Absinthe glanced around her. Vigil had scrambled back on his feet, but did not charge. Everest had taken off his deformed helmet, revealing a pale, blue face steeped in worry. The flying pair stayed in the air a good distance away. Fleetfoot was peering over the rim of the crater. None of them looked tired, but Absinthe didn’t see that. She only saw that the path towards the Director was open.

She gathered black mist and charged, her claws raised towards Whitworth’s face. Until it wasn’t his face. She hadn’t lost consciousness again. She hadn’t even blinked. But instead of the Director, she was running claws first towards Carrie.

“NO!” Lyssa screamed.

Lyssa woke from a dream within a dream. The green tide was pulled back. She rushed forward. Her claws stopped inches from Carrie’s face. They trembled in position. Absinthe was not going down with grace. Her body shook as they competed for control.

“We were happy,” Absinthe said quietly. “This is what we wanted.”

Lyssa said nothing. She was staring at Carrie’s expression, frozen under the terrified gaze of those dark brown eyes.

She did not see Whitworth tap his earpiece.

“Now,” he said.

Somewhere far, far away, hidden under a blanket that looked like dead grass, a weapon fired.

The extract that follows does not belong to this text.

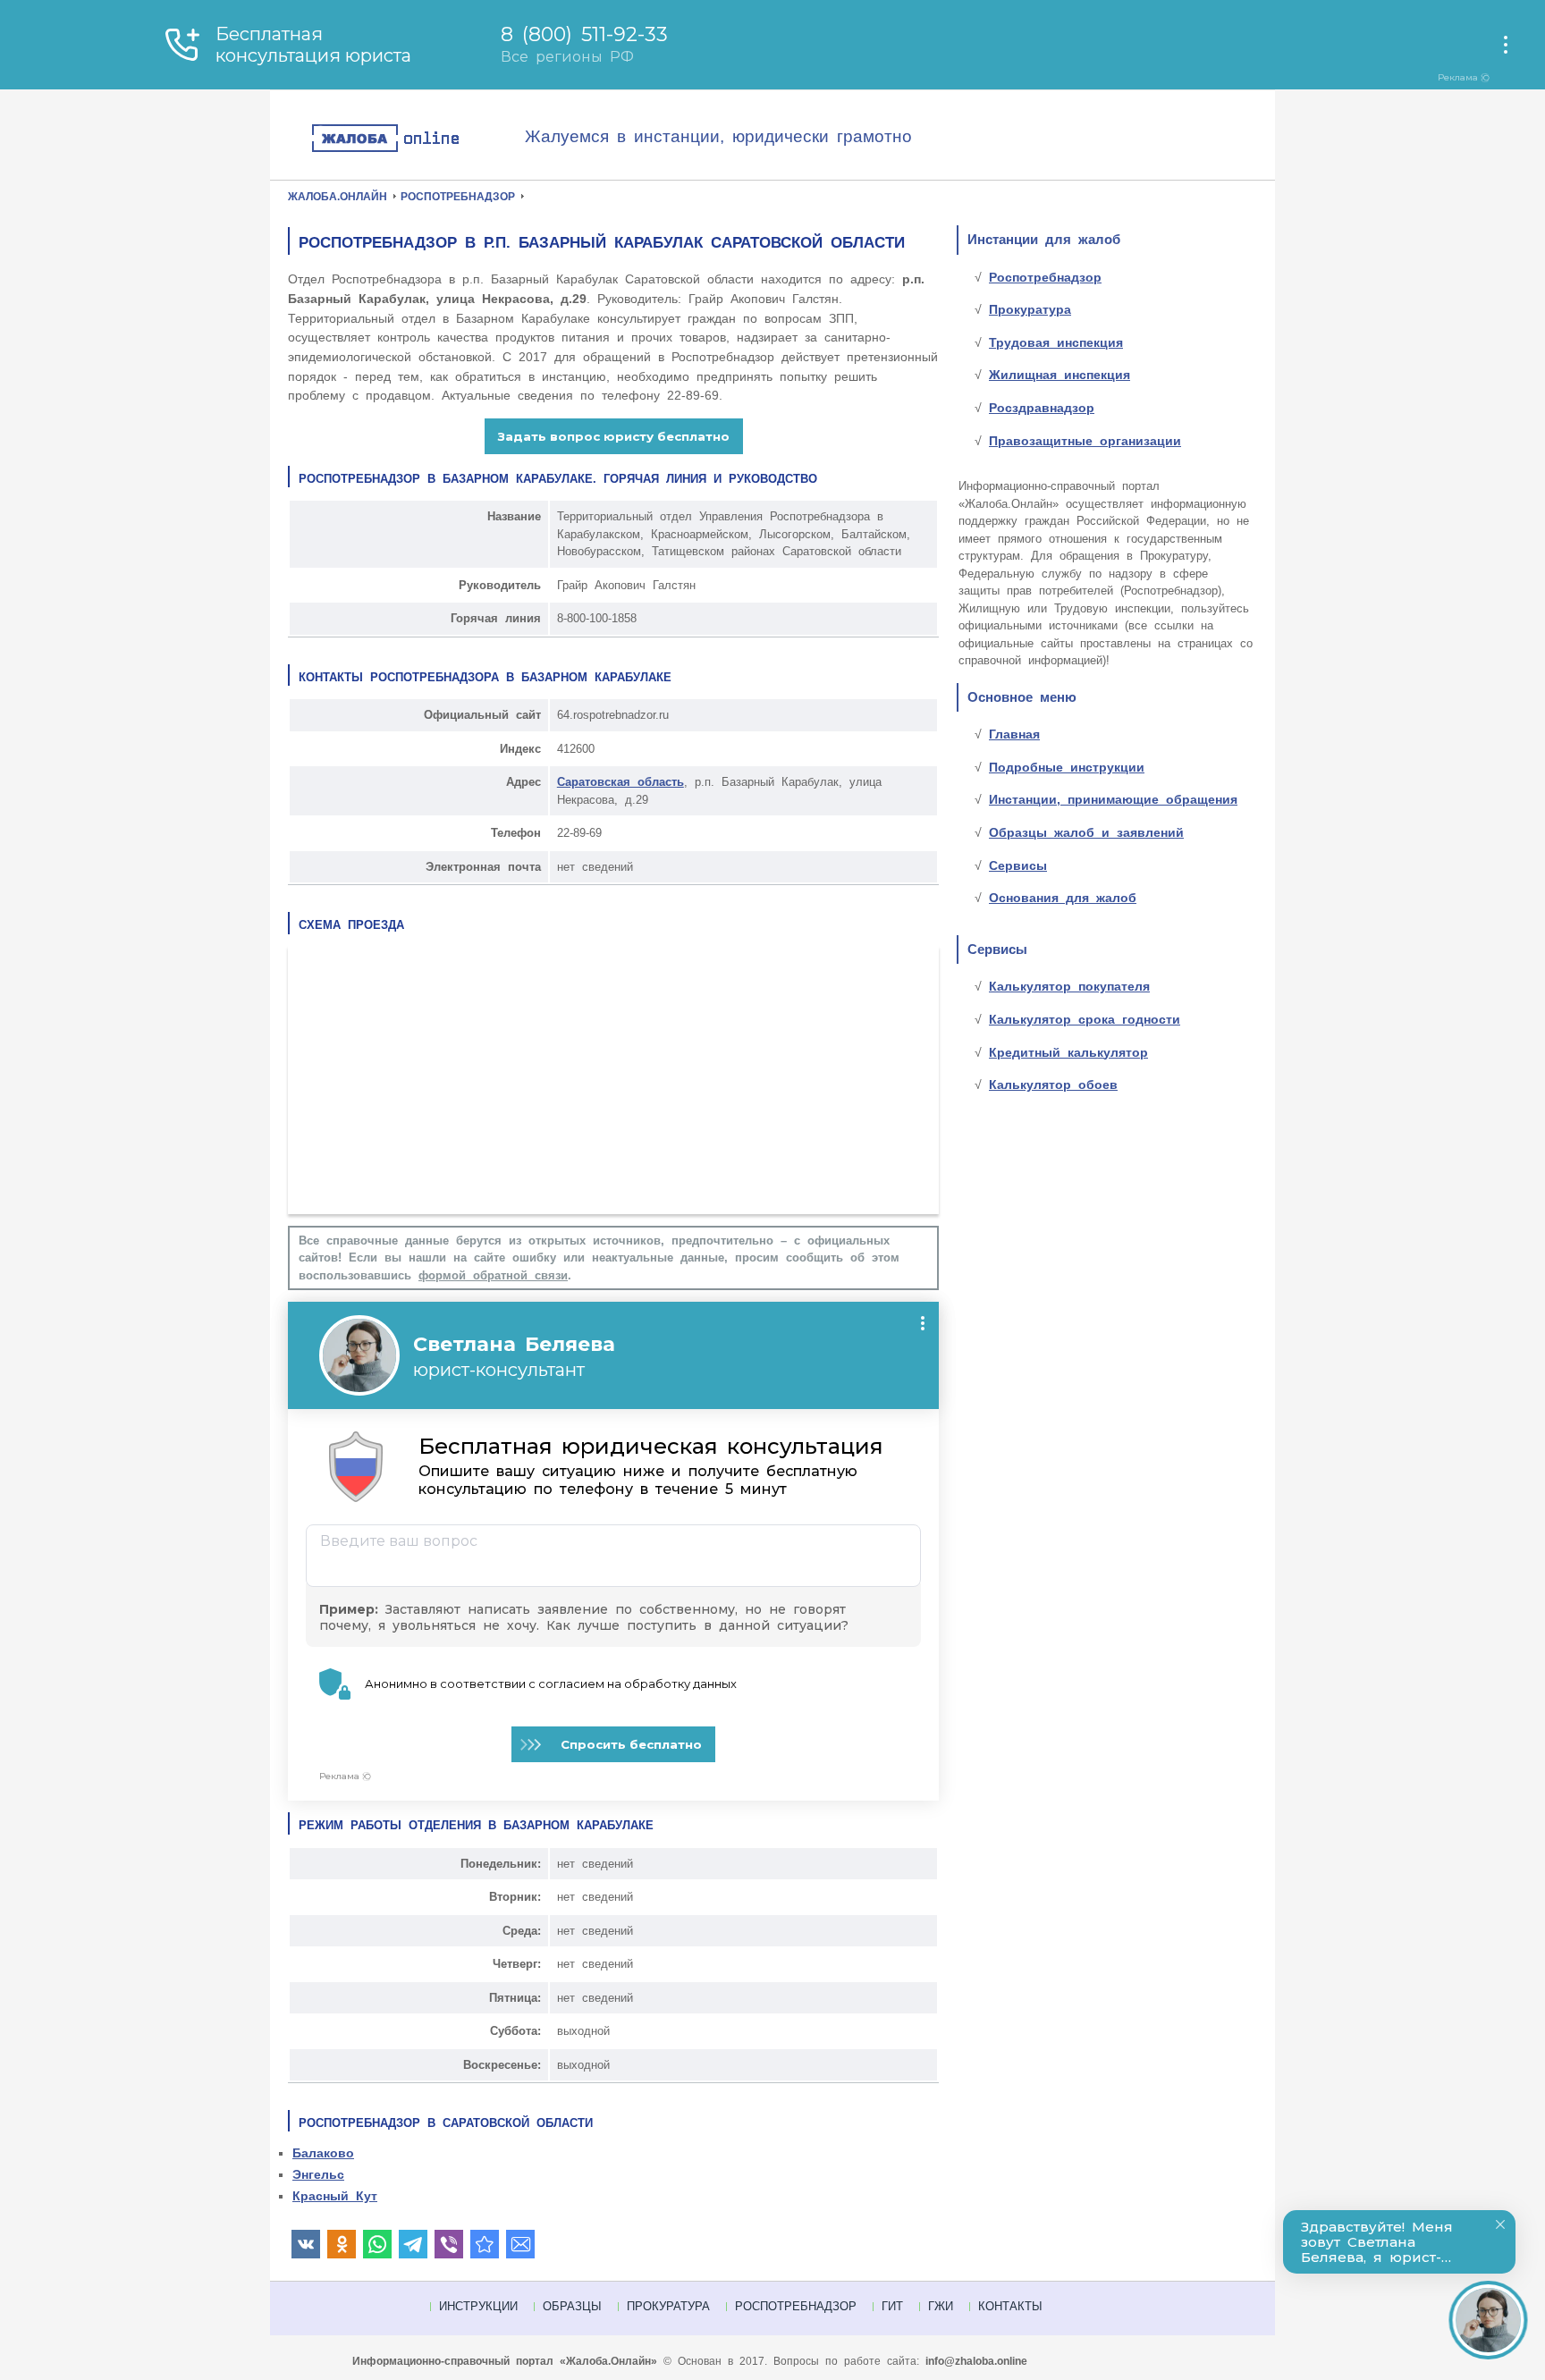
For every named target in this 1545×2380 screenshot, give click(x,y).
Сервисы (1018, 865)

A hollow .338 Lapua round streaked through the air. The lonsdaleite tip broke through the weakened armor in Lyssa’s back, flooding her insides with diluted Q-toxin. She gasped once, seized, and fell into the crater.

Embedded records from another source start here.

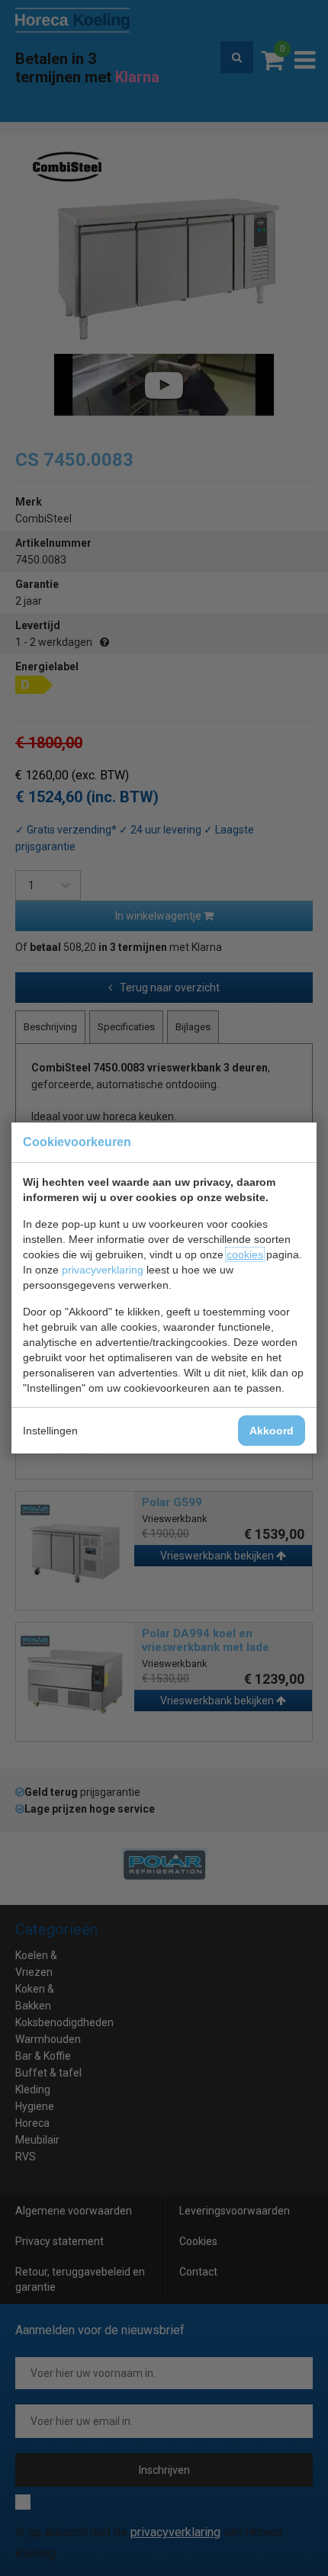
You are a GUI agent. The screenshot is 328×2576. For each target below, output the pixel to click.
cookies (245, 1254)
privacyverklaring (102, 1270)
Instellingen (50, 1431)
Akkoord (271, 1431)
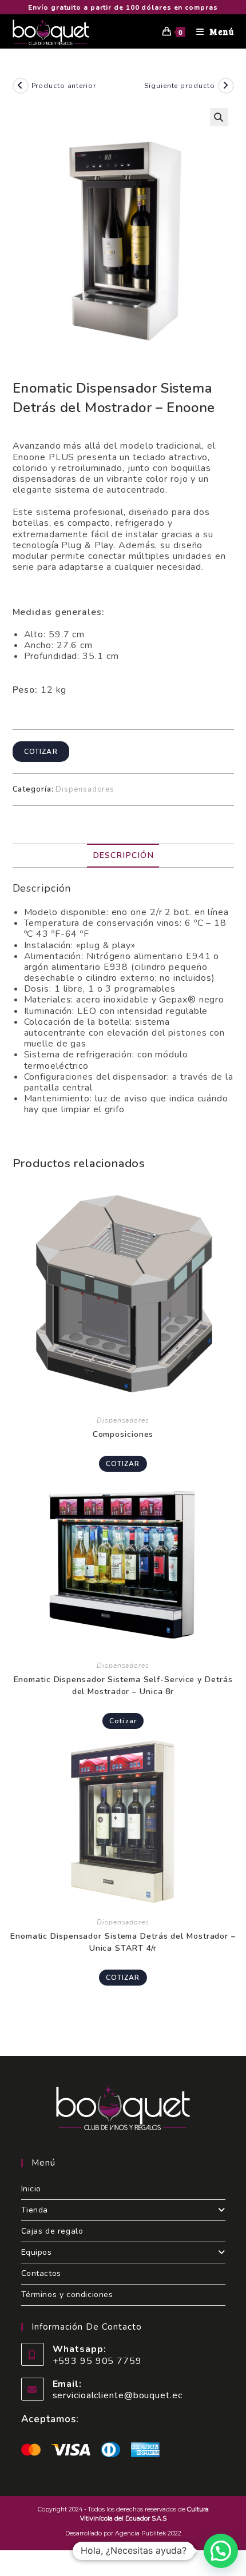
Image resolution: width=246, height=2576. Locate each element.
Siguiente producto (179, 86)
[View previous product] (21, 86)
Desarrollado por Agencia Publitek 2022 (123, 2533)
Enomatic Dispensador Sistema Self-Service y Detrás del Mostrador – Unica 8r (123, 1685)
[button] (219, 117)
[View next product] (226, 86)
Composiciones (123, 1434)
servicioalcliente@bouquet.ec (117, 2395)
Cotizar (41, 751)
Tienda (35, 2209)
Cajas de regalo (52, 2231)
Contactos (41, 2273)
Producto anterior (63, 86)
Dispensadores (84, 789)
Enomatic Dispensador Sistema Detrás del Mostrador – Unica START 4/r (123, 1942)
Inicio (31, 2188)
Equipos (36, 2252)
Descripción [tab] (123, 855)
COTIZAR (123, 1463)
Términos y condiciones (67, 2294)
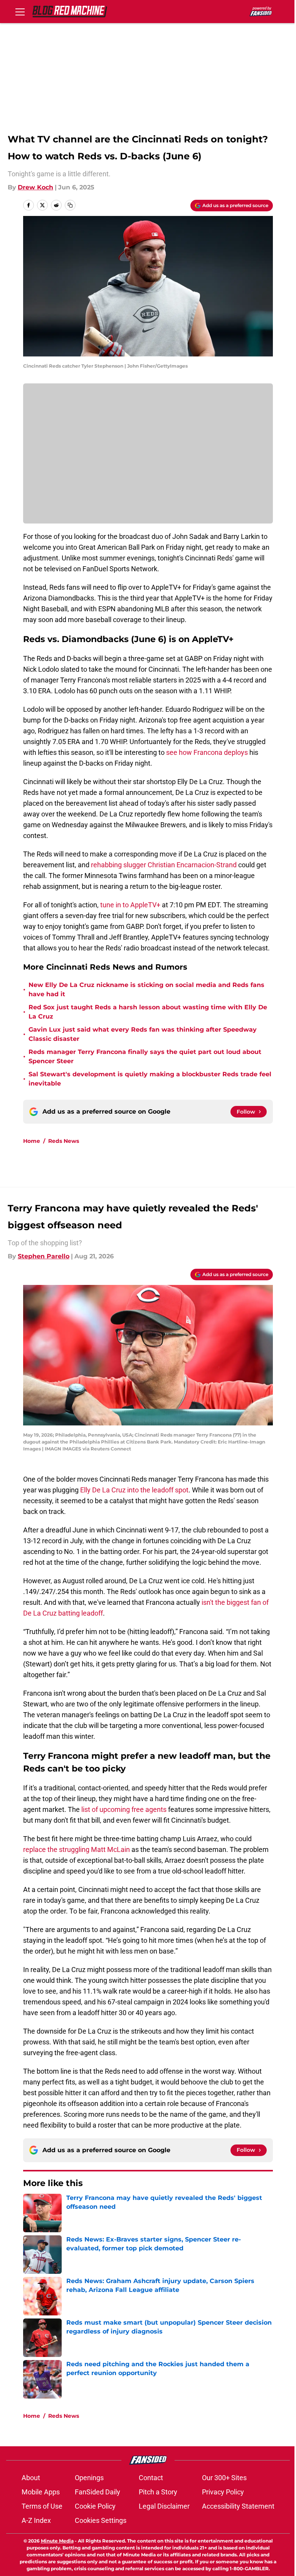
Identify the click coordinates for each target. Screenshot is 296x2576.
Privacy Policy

“Lyssa!” Carrie cried out. She tried to run down the decline. Her foot tripped and fell forward, slamming into the wall of her room. It was as though she never left.

Whitworth looked at a sleeping Lyssa lying at the bottom of the pit, then at Fleetfoot, who was an inch away.

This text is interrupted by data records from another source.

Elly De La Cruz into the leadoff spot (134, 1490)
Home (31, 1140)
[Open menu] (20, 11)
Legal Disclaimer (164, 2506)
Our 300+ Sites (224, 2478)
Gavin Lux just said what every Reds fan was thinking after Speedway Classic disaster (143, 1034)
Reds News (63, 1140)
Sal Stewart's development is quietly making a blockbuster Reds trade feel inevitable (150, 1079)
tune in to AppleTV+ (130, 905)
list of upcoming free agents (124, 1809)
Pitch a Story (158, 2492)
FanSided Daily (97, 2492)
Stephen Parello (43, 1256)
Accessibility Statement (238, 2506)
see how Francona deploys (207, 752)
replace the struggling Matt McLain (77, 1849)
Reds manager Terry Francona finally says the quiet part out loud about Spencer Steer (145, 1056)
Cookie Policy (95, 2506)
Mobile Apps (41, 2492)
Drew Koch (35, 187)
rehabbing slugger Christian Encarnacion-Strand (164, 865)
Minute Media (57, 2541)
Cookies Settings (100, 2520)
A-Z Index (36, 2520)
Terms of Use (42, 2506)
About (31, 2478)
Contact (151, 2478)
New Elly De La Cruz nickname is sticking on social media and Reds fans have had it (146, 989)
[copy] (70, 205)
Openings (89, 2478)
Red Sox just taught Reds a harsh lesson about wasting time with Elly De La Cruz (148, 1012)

“You wouldn’t have let her, right?” Whitworth said.

“She stopped in time,” Fleetfoot said, nodding. “I didn’t need to.”

Whitworth sighed in relief.

“Alright,” he said loudly. “Good work everyone. Take a day off.”

Vigil stomped towards him.

“Sir, we ought to have a proper explanation as to why you just had us beat up a kid,” he said grimly.

“I will,” Whitworth said. “I will. I mean it. Let’s get this mess sorted first.”

The heroes looked at each other. One by one they left the scene, murmuring among themselves.

The Director looked at the girl below. Asleep, she looked impossibly young, and far too delicate to do this line of work. But he had made a decision. Over his long career, he had made good ones and bad ones. The good had far outweighed the bad. There was no way to be sure which was which. But there was one thing he was certain of—no matter the situation. Going back on a decision midway was always catastrophic.

“I’m sorry,” he said. “You’ll feel better when you wake up.”